With farmers and other users of groundwater having
to drill deeper and deeper into the Sparta Aquifer in
many areas, developing technology to reduce reliance on
irrigation should be a national priority, St. Francis
County farmer Bill Wilkie said at an August field day
at the University of Arkansas' Cotton Branch Station near
Marianna.
Wilkie was visiting with U of A Agricultural Experiment
Station soybean breeder and geneticist Clay Sneller about
a research project to increase drought tolerance of soybean
varieties. The work is supported by producer checkoff
funds from the Arkansas Soybean Promotion Board and the
national United Soybean Board.
Wilkie said he has 600 acres of dryland soybeans that
typically produce about half the yield of his 600 acres
of irrigated beans. An estimated 60 percent of the state's
soybeans are grown without irrigation.
Preliminary field tests indicate that new genes identified
in a project led by U of A plant physiologist Larry Purcell
may make plants more tolerant of drought. These and other
valuable new genes are being made available to soybean
breeders through Sneller's efforts to widen and deepen
the genetic pool used by breeders.
Nearly half of the southern elite lines used by most
breeders of soybean varieties adapted to the South have
only two parents, Sneller says. That and other statistics
define a genetic base that he says is much too narrow
and inbred for significant yield improvement or progress
on other traits.
The U of A breeder is increasing diversity by crossing
southern and northern elite lines and by crossing southern
elite lines with selected plant introductions from the
USDA germplasm collection.
The strategy is working, Sneller reports. Crosses are
producing new lines that yield more than their southern
elite parents, plus they are loaded with new genes.

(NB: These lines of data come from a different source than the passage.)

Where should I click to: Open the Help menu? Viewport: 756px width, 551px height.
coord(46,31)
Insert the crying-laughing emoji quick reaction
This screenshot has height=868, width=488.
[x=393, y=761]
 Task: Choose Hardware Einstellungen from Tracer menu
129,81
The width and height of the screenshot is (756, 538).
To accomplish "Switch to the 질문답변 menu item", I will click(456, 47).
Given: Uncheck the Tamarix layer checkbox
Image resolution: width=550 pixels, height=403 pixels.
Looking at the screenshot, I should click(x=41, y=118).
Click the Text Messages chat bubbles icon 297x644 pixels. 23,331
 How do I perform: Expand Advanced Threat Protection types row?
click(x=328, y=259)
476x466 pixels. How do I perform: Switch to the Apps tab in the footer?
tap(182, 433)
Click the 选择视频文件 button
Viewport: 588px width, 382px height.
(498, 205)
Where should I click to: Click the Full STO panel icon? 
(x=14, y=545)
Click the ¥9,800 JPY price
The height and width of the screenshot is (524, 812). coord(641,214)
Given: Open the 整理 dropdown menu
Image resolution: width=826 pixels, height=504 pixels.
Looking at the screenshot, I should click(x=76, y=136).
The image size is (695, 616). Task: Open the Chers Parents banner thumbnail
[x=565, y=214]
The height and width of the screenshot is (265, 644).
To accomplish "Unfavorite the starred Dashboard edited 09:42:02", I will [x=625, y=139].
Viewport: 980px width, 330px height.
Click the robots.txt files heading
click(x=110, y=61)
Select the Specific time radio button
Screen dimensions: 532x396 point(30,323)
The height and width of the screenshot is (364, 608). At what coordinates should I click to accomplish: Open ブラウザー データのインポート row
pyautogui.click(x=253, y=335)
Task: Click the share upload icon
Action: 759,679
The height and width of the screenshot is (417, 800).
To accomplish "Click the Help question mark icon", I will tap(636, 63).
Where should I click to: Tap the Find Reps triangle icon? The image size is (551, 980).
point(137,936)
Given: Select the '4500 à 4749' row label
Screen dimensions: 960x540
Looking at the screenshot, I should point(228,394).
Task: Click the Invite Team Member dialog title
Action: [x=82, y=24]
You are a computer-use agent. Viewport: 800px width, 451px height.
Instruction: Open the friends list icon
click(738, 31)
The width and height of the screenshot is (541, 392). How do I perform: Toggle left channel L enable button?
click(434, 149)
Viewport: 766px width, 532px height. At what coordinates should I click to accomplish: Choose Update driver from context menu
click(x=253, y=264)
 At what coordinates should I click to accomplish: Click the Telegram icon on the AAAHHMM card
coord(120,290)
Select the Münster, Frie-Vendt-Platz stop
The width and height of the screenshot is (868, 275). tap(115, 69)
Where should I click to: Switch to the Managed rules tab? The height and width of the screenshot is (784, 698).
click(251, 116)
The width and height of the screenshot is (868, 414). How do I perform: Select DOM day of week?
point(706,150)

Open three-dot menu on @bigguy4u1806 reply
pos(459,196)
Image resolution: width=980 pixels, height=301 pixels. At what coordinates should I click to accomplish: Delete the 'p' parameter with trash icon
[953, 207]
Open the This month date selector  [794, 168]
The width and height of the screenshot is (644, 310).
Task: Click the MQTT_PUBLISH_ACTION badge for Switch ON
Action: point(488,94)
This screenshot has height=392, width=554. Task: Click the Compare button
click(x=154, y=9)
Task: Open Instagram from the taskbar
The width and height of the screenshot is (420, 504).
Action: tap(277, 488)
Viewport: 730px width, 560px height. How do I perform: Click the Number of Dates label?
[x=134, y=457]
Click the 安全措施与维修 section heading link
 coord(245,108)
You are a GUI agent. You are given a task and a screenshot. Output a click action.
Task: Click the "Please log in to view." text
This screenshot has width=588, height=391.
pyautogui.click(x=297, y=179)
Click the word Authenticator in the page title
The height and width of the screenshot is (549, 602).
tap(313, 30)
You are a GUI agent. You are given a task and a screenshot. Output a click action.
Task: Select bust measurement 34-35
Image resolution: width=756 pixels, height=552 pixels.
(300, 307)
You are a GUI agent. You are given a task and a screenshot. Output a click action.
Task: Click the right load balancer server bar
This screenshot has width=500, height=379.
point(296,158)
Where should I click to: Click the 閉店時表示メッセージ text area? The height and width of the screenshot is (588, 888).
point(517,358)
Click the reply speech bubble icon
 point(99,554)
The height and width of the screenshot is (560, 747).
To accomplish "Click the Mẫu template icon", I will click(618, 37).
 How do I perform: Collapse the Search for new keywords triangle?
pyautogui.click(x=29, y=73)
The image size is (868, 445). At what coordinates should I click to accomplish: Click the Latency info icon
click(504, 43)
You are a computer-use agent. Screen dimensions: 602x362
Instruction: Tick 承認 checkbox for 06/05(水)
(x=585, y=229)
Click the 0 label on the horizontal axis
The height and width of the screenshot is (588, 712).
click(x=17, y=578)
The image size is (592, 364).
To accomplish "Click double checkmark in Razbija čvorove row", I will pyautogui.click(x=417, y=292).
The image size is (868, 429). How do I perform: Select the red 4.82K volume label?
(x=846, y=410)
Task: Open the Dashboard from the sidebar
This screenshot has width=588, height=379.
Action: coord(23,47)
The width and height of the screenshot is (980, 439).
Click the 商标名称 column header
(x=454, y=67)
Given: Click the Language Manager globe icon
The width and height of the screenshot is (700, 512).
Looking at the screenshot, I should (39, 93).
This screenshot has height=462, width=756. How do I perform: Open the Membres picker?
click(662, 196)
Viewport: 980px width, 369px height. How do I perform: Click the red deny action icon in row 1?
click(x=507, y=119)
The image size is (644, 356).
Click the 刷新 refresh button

"We yield-tested 246 lines derived from crosses of
southern elite varieties by northern varieties. We also
tested 90 lines derived from crosses of southern elites
by plant introductions.
"In both populations, over 7 percent of the lines had
yields that matched or exceeded the yield of their elite
parents. Over 40 percent of the lines had yields that
were within 5 bushels per acre of their elite parent,"
Sneller reports.
The program includes DNA fingerprinting of the parents
of superior lines. "These results provide a road map in
our search for useful diversity," he says.
"We have started DNA fingerprinting of the superior
lines. Coupled with the yield data, we will be able to
select high-yielding strains that are also diverse from
the elite parent."
These lines are being tested again in 1998. The best
strains will be released as germplasm, available to all
breeders, to maximize the benefit to Arkansas growers.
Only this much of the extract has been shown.